Nanobody Therapeutics in Alzheimer’s Disease: From Molecular Mechanisms to Translational Approaches

Nanobodies (single-domain antibodies, VHHs) have emerged as versatile tools for evaluating and treating Alzheimer’s disease (AD). They offer unique advantages over traditional antibodies and small molecules, including small size, stability, and specificity. In AD, nanobodies were used to neutralize toxic amyloid-β oligomers, inhibit tau generation and aggregation, and modulate neuroinflammation, thereby demonstrating significant therapeutic potential. The delivery of nanobodies requires advanced strategies, including intranasal and intrathecal routes, receptor-mediated transport, plasma protein binding with albumin, and focused ultrasound to facilitate brain penetration. Additionally, to improve nanobody delivery precision, half-life, and efficacy, strategies such as integrating nanobodies with nanoparticles, dendrimers, liposomes, and viral vectors are being employed. In fact, nanobodies are applied beyond monotherapy across multiple technological platforms to optimize brain delivery and target multiple targets. Nanobodies have been used on bispecific and trispecific antibody platforms, as well as in CRISPR/Cas9 editing and AI-driven technologies, to expand their applications.

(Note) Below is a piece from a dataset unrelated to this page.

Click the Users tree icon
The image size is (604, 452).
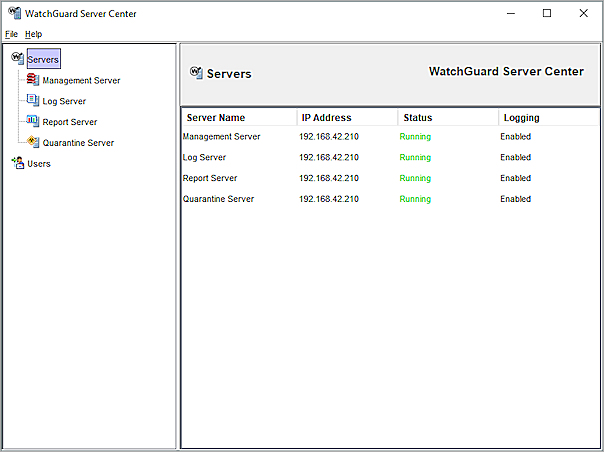click(x=17, y=164)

Recently, preclinical evidence has been mounting on the efficacy of nanobodies in clearing Aβ and tau, preserving synapses, and normalizing biomarkers. Notably, clinical trials of bispecific antibodies, including trontinemab, are signaling translational progress and regulatory approvals, and further support would validate this class of therapeutic molecules. This review critically delineates the current molecular mechanisms, emerging strategies, and delivery platforms, and emphasizes the potential of nanobodies as promising therapeutic and diagnostic molecules in AD therapeutics.